Своей популярностью в то время католическая церковь была обязана широко распространившемуся в народе скептицизму по отношению к республике и демократии, в которых стали видеть причину утраты всяческого порядка, безопасности и политической воли. Для многих иерархическое устройство церкви стало казаться единственной возможностью избежать хаоса. По сути, именно этим, а не религиозным возрождением объяснялось уважение, питаемое к духовенству.[210] На самом деле наиболее твердыми сторонниками церкви в тот период были выразители так называемого «головного» католицизма, «католики без веры», которым предстояло подчинить себе все монархистское и крайнее националистическое движение. Не питая веры в его потусторонние основы, эти «католики» требовали большей власти для всех авторитарных институтов. Именно таковой была линия, намеченная Дрюмоном и позднее продолженная Моррасом.[211]
Огромное большинство католического духовенства, глубоко вовлеченного в политические маневры, следовало политике приспособленчества. В этом, как показывает История Дрейфуса, оно заметно преуспело. Так, когда Виктор Бах принял дело к пересмотру, его дом в Ренне был подвергнут нападению, которое возглавили три священника,[212] а такая выдающаяся личность, как доминиканский патер Дидон, призвала студентов коллегии в Арейле «извлечь меч, устрашать, рубить головы и неистовствовать».[213] Подобных же взглядов придерживались три сотни священников меньшего калибра, которые обессмертили себя в качестве «Мемориала Анри», как был назван опубликованный в «Libre Parole» список пожертвователей в фонд поддержки мадам Анри (вдовы покончившего с собой в тюрьме полковника),[214] мемориала, который конечно же стал на все времена памятником потрясающей коррупции верхних классов французского народа в рассматриваемое время. В период вызванного делом Дрейфуса кризиса политическая линия католической церкви складывалась не под влиянием ее рядового духовенства и не под влиянием ее обычных религиозных орденов и уж точно не под воздействием ее homines religiosi. В том, что касается Европы, реакционная политика церкви во Франции, Австрии и Испании, равно как и ее поддержка антисемитских веяний в Вене, Париже и Алжире, была, вероятно, непосредственным следствием иезуитского влияния. Именно иезуиты всегда наилучшим образом представляли и в письменном и в устном виде антисемитское направление в католическом духовенстве.[215] В большей мере это было последствием их устава, согласно которому каждый послушник должен был доказать, что у него нет еврейской крови в четырех поколениях.[216] А с начала XIX в. руководство международной политикой церкви перешло в их руки.[217]

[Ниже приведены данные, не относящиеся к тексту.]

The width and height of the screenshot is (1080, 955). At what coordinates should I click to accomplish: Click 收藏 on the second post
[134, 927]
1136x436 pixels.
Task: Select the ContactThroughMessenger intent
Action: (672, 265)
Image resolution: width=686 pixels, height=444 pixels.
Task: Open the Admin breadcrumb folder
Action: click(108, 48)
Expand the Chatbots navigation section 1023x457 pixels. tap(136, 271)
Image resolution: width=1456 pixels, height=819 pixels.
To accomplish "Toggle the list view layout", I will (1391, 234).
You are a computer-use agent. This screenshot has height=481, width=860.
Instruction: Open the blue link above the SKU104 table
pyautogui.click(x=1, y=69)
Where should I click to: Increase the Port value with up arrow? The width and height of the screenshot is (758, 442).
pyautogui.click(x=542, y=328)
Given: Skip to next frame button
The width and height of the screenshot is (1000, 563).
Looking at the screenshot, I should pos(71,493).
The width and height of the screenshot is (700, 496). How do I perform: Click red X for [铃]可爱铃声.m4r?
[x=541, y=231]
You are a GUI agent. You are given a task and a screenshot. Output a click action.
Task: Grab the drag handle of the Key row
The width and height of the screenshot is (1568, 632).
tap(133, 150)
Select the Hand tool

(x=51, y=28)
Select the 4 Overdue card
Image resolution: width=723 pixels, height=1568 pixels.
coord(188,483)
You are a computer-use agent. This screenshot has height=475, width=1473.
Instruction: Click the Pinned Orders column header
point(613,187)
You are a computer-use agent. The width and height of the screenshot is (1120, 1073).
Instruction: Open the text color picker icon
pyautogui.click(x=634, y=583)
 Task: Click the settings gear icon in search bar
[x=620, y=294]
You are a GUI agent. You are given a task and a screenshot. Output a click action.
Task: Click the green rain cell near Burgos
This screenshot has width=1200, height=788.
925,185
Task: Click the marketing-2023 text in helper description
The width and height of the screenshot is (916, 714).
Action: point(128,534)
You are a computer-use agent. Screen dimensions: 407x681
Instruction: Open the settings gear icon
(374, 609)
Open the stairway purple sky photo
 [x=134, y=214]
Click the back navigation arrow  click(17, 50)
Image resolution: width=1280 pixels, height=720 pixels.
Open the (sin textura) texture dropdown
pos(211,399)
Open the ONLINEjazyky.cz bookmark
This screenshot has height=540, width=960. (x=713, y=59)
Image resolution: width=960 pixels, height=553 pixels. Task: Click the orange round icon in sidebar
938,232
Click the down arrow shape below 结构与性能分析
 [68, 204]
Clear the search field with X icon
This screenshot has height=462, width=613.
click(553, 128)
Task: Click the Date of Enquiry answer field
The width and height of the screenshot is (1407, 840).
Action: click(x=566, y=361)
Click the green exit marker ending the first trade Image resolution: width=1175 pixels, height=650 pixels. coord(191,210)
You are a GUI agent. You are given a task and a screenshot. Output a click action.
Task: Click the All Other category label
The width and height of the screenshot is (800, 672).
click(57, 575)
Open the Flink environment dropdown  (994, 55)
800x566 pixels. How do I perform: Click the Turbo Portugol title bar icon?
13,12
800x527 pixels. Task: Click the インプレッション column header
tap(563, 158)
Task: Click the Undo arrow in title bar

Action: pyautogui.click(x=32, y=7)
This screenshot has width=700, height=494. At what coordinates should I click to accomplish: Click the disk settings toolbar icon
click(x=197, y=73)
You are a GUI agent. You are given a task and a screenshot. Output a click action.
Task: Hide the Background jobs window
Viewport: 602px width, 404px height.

Мы уже наблюдали, как распад государственной машины облегчил Ротшильдам вхождение в круги антисемитской аристократии. Светское общество Сен-Жерменского предместья распахнуло свои двери не только немногим аристократизированным евреям, туда дозволено было просочиться и их принявшим крещение прихлебателям, евреям-антисемитам, а также и совершенным новичкам из вновь прибывших.[218]
Достаточно любопытно то, что евреи из Эльзаса, подобно семье Дрейфуса попавшие в Париж после утраты данной территории, заняли особо видное место в этом социальном движении наверх. Их преувеличенный патриотизм наиболее наглядно проявлялся в рвении, с каким они старались отмежеваться от еврейских иммигрантов. Семья Дрейфусов принадлежала к той части французского еврейства, которая стремилась к ассимиляции и с этой целью практиковала свою собственную разновидность антисемитизма.[219] Такое подлаживание к французской аристократии имело один неизбежный результат: евреи пытались обеспечить своим сыновьям столь же высокую военную карьеру, как и у сыновей их вновь обретенных друзей. И первой причиной возникших трений было именно это. Допуск евреев в высшее общество осуществился сравнительно мирно. Высшие классы, несмотря на их мечты о реставрации монархии, были политически бесхребетной компанией и не слишком утруждали себя заботами о выборе тех или иных путей. Но когда евреи начали добиваться равенства в армии, они столкнулись с решительной оппозицией иезуитов, не желающих терпеть существование офицеров, не подверженных влиянию исповедальни.[220] Более того им противостоял закоренелый дух касты, о котором легко было позабыть в легкой атмосфере салонов, тот самый кастовый дух, что и так был силен благодаря традиции и призванию, но еще больше укреплялся из-за бескомпромиссной враждебности к Третьей республике и к гражданской администрации.